## Problem to solve
Convert the rows below into a numbered list with one line per item, dropping the blank lines and leaving out the pictures.

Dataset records

********

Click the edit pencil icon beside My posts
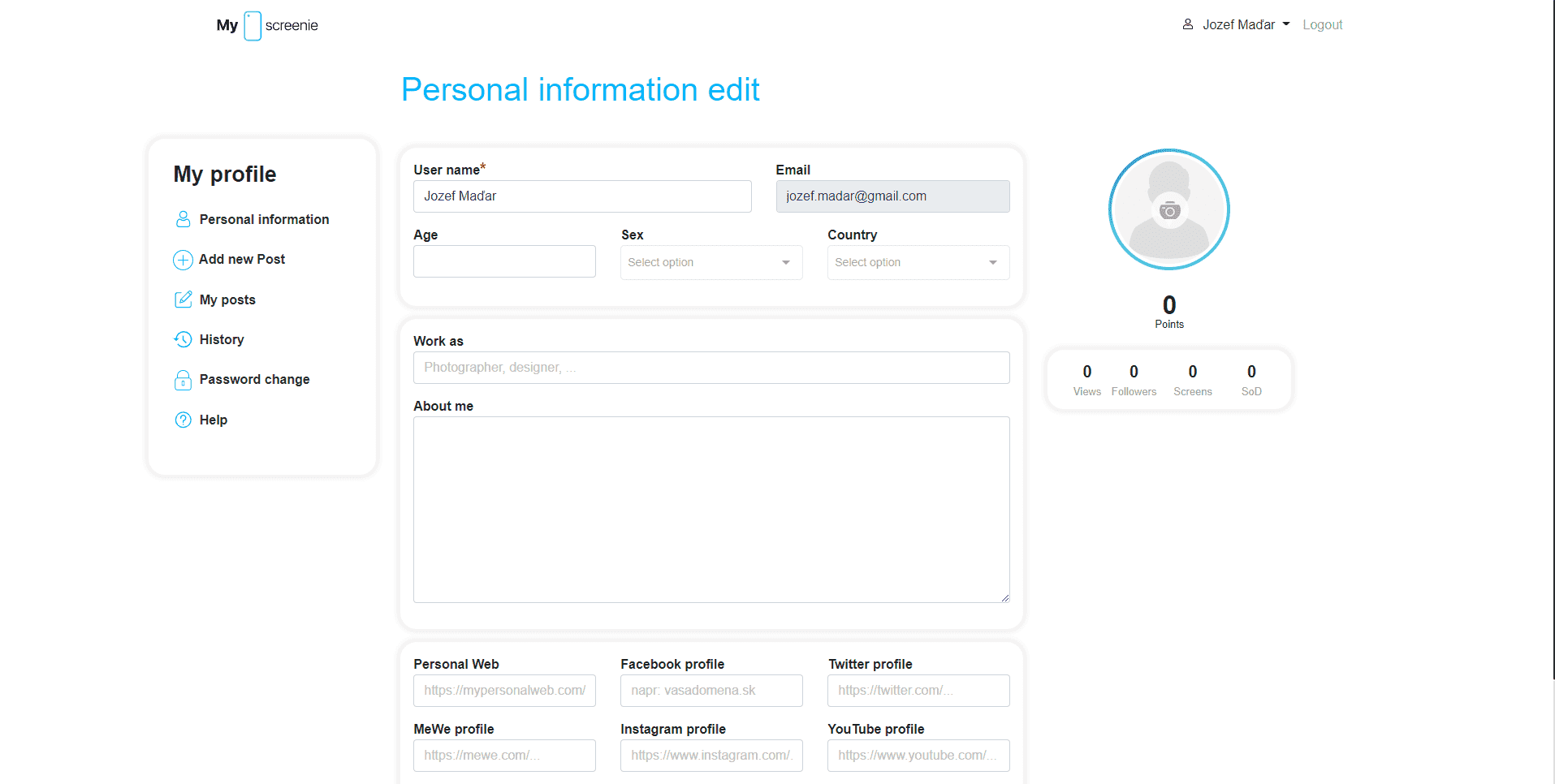1555x784 pixels. coord(183,299)
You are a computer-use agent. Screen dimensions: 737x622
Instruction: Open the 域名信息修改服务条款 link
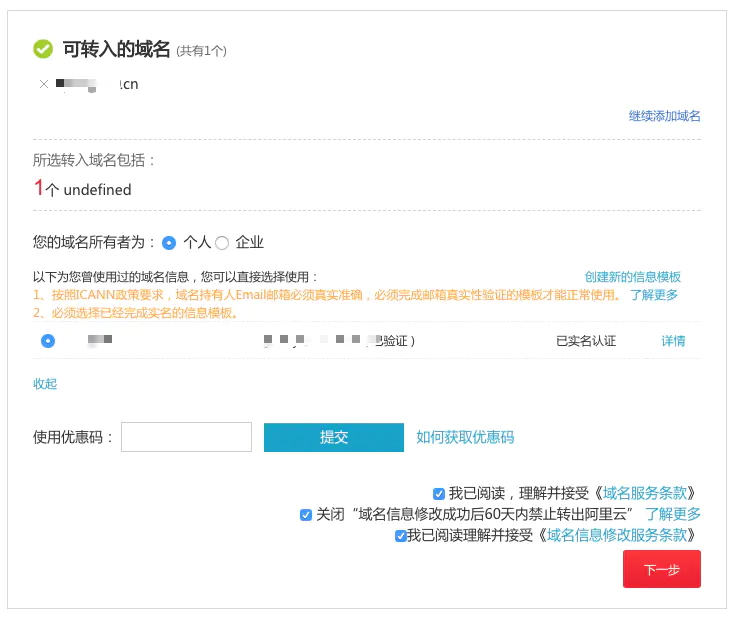[617, 535]
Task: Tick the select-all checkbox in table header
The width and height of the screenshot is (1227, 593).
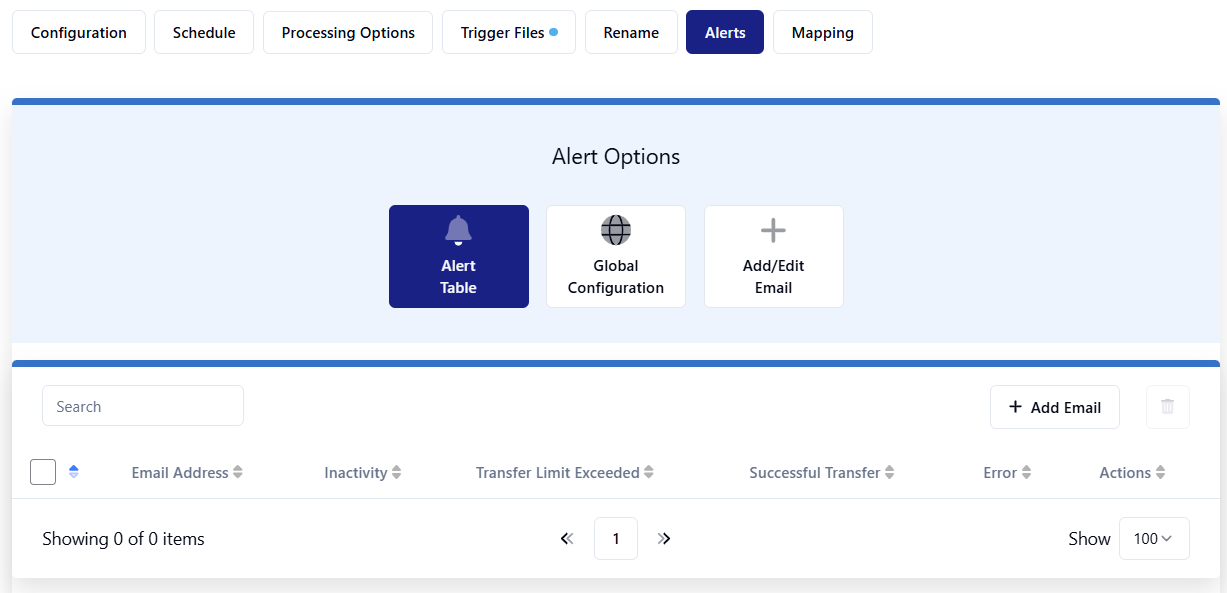Action: point(43,472)
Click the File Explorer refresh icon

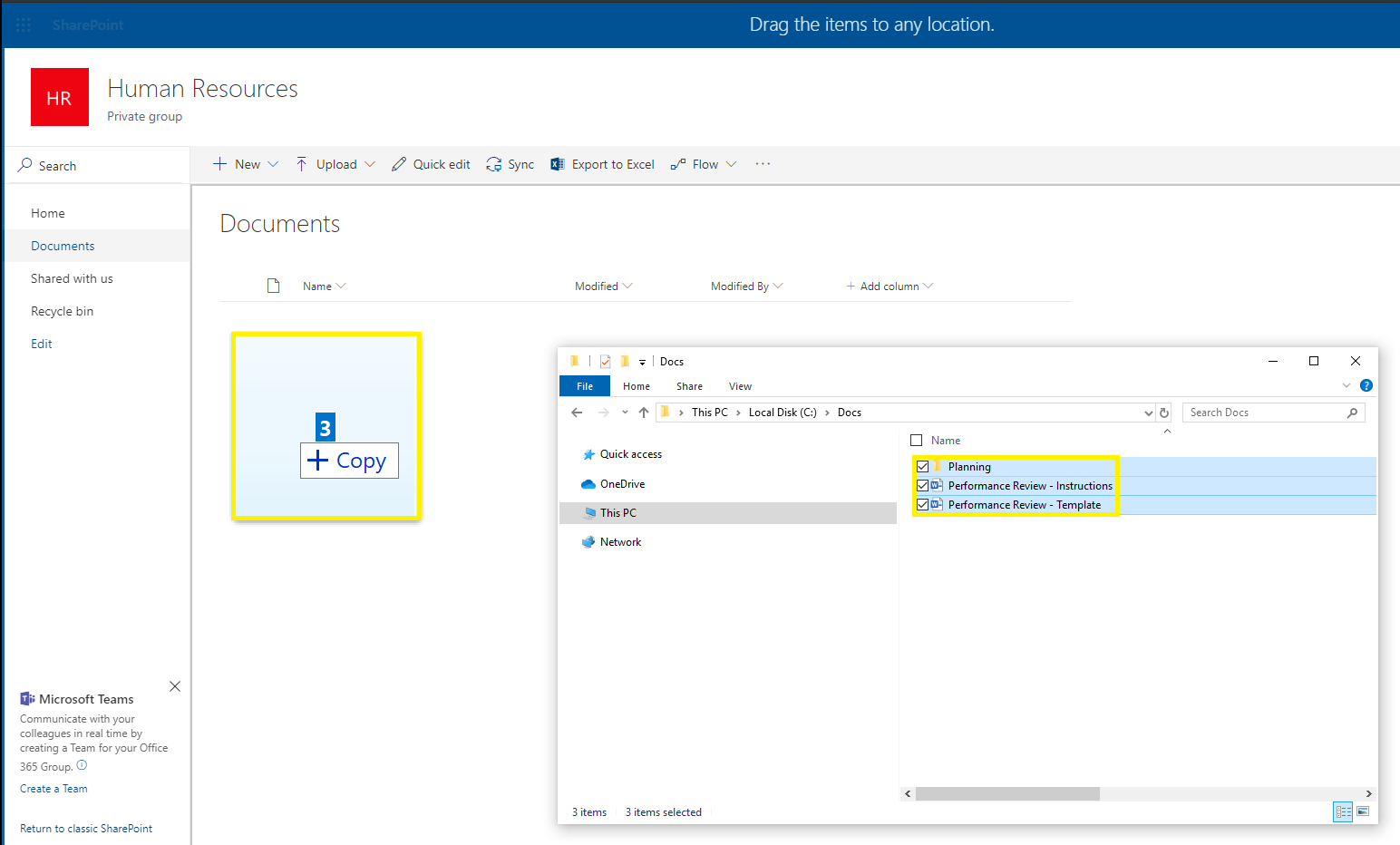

********

## Full output
1. Click the edit pencil icon beside My posts
2. 1555x784 pixels. coord(183,299)
3. You are a computer-use agent. Screen dimensions: 737x622
4. Instruction: Open the 域名信息修改服务条款 link
5. [617, 535]
6. Task: Tick the select-all checkbox in table header
7. The width and height of the screenshot is (1227, 593).
8. Action: point(43,472)
9. Click the File Explorer refresh icon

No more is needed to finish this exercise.